As people who love the arts, who work in the arts, who create art, we know that the only way for arts and heritage organisation serve their communities is to be truly representative of those community voices.

So, what can you do?

  1. Genuinely acknowledge the real biases and privileges that exist. No matter how aware or woke you – and we! – are, we all have biases and exist on a spectrum of privilege

  2. Don’t rely on information about communities coming in tokenistic ways. We as a sector have to put the effort in. We can’t make decisions in collaboration with or on behalf of communities without deep understanding built from mutual respect.

  3. Throw the equality and diversity policy in the bin – instead, have principles of equality and diversity embedded across ALL policies and areas of your work. It should be a staple of all departments, not hidden in a corner.

  4. Remember that museums are never neutral spaces, no matter how hard they try or claim to be. Instead of faking, embrace it! Use it to give platforms and spaces to communities and voices, and allow conversations to happen. 

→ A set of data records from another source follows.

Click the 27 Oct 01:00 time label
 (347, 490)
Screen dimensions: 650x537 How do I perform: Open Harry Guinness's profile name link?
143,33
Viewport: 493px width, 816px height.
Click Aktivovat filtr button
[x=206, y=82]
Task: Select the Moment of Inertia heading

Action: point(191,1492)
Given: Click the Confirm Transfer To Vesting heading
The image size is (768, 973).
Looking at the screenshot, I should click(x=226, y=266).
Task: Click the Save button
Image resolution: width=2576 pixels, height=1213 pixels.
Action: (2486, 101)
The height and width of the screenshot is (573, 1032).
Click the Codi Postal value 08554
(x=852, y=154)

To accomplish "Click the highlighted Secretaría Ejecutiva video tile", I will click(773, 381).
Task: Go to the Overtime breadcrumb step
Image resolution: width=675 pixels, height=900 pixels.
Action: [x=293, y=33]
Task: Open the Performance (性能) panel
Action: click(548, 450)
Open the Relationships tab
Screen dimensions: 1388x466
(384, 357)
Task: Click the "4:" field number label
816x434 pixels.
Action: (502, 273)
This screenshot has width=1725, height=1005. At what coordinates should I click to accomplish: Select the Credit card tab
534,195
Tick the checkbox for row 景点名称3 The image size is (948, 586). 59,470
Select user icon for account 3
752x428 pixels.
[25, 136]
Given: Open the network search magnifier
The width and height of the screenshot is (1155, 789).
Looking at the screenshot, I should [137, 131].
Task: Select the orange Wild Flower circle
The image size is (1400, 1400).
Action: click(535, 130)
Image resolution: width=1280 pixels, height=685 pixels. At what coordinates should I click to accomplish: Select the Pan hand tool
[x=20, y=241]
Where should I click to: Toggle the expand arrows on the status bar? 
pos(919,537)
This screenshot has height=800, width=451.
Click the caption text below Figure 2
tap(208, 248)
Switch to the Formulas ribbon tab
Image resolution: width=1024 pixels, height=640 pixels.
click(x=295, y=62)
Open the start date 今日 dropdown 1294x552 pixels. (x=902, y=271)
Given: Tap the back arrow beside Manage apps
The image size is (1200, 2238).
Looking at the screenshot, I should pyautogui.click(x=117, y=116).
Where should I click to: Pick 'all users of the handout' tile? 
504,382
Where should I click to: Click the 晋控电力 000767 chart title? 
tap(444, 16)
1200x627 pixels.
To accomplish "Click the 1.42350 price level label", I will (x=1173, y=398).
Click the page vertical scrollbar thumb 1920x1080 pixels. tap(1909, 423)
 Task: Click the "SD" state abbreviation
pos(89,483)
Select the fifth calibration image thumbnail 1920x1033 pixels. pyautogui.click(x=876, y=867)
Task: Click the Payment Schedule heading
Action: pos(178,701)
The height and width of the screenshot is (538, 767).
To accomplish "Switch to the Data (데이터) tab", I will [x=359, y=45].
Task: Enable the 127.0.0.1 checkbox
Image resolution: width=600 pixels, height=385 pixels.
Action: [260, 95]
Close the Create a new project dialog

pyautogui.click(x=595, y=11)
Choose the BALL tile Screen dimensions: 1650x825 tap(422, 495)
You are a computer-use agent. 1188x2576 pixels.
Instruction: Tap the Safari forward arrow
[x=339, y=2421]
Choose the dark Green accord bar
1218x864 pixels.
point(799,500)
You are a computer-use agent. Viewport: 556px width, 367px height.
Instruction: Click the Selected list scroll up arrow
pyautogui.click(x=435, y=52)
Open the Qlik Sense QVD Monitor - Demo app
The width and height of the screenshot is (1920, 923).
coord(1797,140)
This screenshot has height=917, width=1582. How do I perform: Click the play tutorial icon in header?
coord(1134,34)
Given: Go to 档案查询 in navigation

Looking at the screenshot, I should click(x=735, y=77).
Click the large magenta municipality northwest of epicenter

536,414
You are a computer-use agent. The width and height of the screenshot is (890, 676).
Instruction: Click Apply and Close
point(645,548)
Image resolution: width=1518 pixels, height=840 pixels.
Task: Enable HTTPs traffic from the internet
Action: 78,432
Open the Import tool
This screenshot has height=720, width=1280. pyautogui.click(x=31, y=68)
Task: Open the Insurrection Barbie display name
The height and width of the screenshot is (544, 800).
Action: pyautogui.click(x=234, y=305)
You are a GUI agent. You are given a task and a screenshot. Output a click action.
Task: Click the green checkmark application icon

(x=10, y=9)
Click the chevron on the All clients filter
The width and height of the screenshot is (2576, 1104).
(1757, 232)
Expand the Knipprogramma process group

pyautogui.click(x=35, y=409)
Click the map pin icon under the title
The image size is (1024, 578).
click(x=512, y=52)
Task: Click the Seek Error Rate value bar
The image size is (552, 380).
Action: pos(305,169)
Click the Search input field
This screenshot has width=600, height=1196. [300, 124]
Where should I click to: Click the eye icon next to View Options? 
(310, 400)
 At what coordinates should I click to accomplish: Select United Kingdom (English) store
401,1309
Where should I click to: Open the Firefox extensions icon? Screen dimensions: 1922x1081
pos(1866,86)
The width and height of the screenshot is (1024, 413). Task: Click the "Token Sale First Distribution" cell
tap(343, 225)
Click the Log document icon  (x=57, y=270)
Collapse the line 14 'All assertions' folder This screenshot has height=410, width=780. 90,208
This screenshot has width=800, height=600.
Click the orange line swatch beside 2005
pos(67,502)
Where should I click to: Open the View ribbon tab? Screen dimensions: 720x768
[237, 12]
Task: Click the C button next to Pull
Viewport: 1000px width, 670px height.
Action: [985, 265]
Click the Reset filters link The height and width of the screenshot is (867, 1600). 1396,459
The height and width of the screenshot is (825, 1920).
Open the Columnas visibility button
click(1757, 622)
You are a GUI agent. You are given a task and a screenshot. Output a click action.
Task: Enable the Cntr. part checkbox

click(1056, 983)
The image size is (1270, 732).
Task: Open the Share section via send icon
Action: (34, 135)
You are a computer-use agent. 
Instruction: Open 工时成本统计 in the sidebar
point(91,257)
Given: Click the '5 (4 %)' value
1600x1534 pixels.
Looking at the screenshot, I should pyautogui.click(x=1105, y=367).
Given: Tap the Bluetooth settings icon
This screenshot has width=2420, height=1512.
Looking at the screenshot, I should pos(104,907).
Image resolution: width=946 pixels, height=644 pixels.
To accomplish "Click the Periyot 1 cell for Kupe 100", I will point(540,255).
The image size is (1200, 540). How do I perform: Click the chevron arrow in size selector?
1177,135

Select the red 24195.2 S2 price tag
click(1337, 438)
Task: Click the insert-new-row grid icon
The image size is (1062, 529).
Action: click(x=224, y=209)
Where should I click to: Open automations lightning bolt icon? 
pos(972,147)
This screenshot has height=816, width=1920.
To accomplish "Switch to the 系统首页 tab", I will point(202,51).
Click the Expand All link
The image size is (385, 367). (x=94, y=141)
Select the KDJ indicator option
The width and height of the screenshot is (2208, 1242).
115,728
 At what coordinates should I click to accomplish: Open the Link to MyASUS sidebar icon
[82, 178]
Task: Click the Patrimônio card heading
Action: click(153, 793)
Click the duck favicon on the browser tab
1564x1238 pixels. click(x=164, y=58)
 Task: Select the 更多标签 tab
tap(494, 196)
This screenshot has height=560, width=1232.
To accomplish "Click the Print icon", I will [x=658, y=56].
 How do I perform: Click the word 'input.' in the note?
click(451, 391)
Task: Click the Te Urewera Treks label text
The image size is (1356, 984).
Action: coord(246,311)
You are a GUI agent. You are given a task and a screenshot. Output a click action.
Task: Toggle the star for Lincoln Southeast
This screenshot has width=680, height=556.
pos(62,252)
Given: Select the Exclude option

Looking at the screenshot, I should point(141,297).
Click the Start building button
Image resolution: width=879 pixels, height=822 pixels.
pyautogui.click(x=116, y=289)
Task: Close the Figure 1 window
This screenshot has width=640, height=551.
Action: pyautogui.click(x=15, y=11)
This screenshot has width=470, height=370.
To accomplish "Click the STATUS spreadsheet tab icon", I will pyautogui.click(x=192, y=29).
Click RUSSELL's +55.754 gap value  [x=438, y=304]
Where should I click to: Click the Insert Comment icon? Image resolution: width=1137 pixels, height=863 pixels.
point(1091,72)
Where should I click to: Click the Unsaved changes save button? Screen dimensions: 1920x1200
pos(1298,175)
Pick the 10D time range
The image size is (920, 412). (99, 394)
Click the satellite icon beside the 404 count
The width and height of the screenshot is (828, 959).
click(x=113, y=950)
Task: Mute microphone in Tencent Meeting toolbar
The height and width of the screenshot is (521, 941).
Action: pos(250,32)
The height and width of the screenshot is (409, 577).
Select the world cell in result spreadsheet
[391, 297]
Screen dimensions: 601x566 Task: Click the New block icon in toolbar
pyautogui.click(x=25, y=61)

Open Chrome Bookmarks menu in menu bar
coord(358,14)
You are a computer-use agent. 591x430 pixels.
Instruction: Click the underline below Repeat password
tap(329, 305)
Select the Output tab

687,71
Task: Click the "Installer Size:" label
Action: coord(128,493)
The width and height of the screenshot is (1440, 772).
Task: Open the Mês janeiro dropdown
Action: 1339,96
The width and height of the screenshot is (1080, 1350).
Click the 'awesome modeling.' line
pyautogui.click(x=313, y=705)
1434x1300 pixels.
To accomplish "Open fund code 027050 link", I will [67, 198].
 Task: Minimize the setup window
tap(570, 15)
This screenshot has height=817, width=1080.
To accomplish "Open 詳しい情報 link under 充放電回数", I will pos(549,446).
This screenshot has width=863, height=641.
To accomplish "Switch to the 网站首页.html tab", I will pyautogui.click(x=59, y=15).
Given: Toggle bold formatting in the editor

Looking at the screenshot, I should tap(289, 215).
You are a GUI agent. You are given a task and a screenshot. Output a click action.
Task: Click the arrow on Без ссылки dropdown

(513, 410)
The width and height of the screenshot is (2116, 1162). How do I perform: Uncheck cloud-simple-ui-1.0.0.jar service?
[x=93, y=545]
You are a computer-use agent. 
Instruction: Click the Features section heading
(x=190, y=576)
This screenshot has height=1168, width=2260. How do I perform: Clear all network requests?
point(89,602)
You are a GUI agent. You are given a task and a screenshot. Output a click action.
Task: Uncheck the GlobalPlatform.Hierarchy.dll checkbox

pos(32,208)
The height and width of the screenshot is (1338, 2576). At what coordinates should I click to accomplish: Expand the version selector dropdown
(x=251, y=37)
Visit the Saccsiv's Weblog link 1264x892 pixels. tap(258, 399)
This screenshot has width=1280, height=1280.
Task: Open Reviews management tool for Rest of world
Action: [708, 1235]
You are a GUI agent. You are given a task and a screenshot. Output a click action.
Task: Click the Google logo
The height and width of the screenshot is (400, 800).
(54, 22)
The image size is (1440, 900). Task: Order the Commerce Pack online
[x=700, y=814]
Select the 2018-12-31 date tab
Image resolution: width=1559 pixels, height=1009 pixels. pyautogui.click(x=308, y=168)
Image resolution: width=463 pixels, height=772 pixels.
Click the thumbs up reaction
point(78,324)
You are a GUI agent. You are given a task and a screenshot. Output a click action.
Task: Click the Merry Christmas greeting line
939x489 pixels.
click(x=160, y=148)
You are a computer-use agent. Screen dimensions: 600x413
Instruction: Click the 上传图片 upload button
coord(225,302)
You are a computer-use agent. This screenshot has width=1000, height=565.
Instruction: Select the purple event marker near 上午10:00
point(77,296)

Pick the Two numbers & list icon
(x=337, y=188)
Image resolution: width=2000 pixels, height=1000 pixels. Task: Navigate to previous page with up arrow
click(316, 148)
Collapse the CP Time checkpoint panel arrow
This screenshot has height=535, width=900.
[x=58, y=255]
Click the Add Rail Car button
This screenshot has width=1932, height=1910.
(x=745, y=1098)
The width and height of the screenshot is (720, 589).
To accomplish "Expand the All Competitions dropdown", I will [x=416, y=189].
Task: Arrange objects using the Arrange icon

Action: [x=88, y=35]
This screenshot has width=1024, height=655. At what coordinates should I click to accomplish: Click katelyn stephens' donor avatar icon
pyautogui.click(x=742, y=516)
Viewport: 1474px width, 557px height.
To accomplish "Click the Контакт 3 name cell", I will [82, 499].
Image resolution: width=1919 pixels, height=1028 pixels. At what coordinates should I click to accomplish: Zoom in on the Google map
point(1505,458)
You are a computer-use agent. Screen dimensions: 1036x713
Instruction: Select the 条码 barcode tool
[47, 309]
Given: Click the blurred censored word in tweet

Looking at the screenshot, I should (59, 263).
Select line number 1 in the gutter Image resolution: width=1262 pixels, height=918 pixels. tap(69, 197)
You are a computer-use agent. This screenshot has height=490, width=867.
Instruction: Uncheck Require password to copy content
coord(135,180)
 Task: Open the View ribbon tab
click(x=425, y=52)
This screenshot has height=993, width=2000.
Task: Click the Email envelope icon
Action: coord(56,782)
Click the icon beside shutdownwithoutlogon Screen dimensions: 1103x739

  5. Open up and fund paid opportunities for younger people and those new to the sector. It’s next to impossible a career in arts, culture and heritage without holding privilege and support as so much work is unpaid, reliant on out-of-work labour, and based on having free time to get to know specialist subjects. This ties into differences in financial privilege between people of colour and white counterparts – a contributing factor into why the heritage and culture sector is overwhelmingly white.

These aren’t the entire story, but they’re a start to combating white privilege and truly serving your communities.

Don’t settle for the status quo. We can all do better – and there’s nothing wrong with admitting that.